When my boy was three we were going one weekend to take him to the Boston Children's Museum, a wonderful place for a child of that age to explore and run around and have fun. As a bonus, we would ride the subway there and oh how he loves to ride trains. It was again a winter day and I drove the usual route to Boston & there is a spot on I-93 where you come out of the relatively untouched beauty of the Middlesex Fells and the skyline of Boston suddenly appears. It was in that spot that I heard the report on radio whose meaning became instantly clear, and I semi-silently cried "No!" -- an extended loss of radio contact with a space shuttle could not ever end happily.
We are in the midst of that grim week of anniversaries for NASA; yesterday marked the 42nd anniversary of Apollo 1, today the 23rd anniversary of the loss of Challenger and Sunday is 6th anniversary of the loss of Columbia. Only one of those events has any obvious connection to this time of year.
For as long as I can remember the space program has had an outsized influence on my imagination. My career path did not take me in a good direction to go to space, but I still think about it almost daily. In some ways these three disasters are completely removed from what I do, but in other ways they are not. I do subscribe to Edward Tufte's argument that poor data visualization helped enable the Challenger disaster, and while my plots do not carry such weighty implications I still must be ready in case they ever do. All three of these were hardware failures, and I do software, but software failures have caused unmanned probes to be lost and manned missions to go awry.
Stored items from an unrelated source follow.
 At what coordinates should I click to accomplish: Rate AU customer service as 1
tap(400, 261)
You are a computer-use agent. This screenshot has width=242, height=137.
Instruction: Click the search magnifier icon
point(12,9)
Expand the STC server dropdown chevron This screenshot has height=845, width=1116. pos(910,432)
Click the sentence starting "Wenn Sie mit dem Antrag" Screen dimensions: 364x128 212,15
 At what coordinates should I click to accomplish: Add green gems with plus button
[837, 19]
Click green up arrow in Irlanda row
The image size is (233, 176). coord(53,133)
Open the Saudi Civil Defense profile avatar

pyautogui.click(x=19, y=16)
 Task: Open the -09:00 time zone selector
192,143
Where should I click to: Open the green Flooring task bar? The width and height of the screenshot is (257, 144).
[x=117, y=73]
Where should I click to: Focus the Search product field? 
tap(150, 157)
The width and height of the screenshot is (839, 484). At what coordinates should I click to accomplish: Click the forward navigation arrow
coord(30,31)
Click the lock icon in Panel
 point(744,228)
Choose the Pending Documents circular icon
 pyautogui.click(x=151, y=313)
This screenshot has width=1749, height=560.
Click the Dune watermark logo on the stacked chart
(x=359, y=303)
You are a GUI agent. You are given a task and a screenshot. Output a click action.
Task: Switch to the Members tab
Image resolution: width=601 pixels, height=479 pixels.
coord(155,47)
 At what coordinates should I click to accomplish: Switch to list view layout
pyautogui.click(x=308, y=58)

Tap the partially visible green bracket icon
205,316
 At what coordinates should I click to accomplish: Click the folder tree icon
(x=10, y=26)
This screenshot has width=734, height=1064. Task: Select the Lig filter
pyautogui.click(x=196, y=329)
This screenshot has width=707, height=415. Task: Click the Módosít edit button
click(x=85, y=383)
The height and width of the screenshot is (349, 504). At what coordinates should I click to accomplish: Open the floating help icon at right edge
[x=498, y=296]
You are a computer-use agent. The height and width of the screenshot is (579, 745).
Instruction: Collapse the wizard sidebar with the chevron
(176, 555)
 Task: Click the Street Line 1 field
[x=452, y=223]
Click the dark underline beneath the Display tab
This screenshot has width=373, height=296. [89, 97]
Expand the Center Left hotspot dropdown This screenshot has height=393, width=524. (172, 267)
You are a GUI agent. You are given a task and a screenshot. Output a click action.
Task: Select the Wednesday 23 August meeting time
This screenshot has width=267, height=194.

But of all else, it is important to remember those who pushed the limits and did not return. We must remember who they were and why they died, as they died doing important things and they died because humans make mistakes. Grissom, White & Chaffee were doomed by a design from which escape was impossible and fire likely. Smith, Scobee, McNair, Onizuka, McAuliffe, Jarvis & Resnik died when a machine was run far outside its normal operating regime. Brown, Husband, Clark, Chawla, Anderson, McCool and Ramon died from a design which was not well matched to the materials used to construct it.
We recently learned some more details of the Columbia accident: how the astronauts never realized the disaster approaching them, but how pilot McCool worked calmly to deal with systematic failure just before it killed him. I wish I could have such coolness under stress.